“My key is just spinning in the lock.” This is a very common problem and, to understand why it happens, we need to discuss how cylinder locks work.
The cylinder consists of a plug, which is pretty much the key hole, and then either a tailbar (if it’s a Yale cylinder) or various connecting pieces and a cam if it’s a euro cylinder. The innards of a cylinder lock all do the same thing: they are the bits that engage the cylinder with the actual lock. They convert the action of turning a key into the resultant thrown locking bolt.
If there’s something wrong with the connecting pieces, in other words if the cylinder and the lock aren’t connected properly, then the key will just spin in the cylinder, without opening the door.
Why does it happen?
Let’s talk about Yale locks and euro cylinders separately.
Yale locks: As mentioned above, Yale locks have tailbars. A tailbar is a strip of metal that is attached to the plug and that gets connected to the lock when the lock is fitted. This means that, when you turn the key in the plug, the plug turns with the tailbar, and the tailbar turns the bolt thrower, thereby opening the door.
But it’s just a thin strip of metal attached to the back of the plug by an even thinner piece of metal (basically it’s just a tiny pin). The metal could snap, or the pin could dislodge, thereby disconnecting the plug from the rest of the lock.

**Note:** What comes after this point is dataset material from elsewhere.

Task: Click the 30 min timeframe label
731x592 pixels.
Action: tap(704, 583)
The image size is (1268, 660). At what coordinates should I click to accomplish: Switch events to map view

Euro cylinders: Instead of having a tailbar, euro cylinders have a so-called cam in the middle. The plug has several small, fiddly connecting pieces that bring it in contact with the cam. Once the key is turned, the connecting pieces turn along with it, and thereby turn the cam which then throws the bolt.
As you can imagine, there’s a lot of scope for dislodged innards in a euro cylinder, especially if it’s old. All it takes is for one of the connecting pieces to fail, and then the chances are the whole cylinder will stop working.
How can I fix it?
Sadly it’s not normally possible to repair this type of problem. The reason is that to get inside the cylinder in order to repair the insides, you need to be able to turn the key. If you can’t use the key, then you can’t really get to the lock without drilling it open and thereby damaging it.
There may be exceptions, but normally it’s not practically possible, even if it’s theoretically possible to, say, replace a tailbar.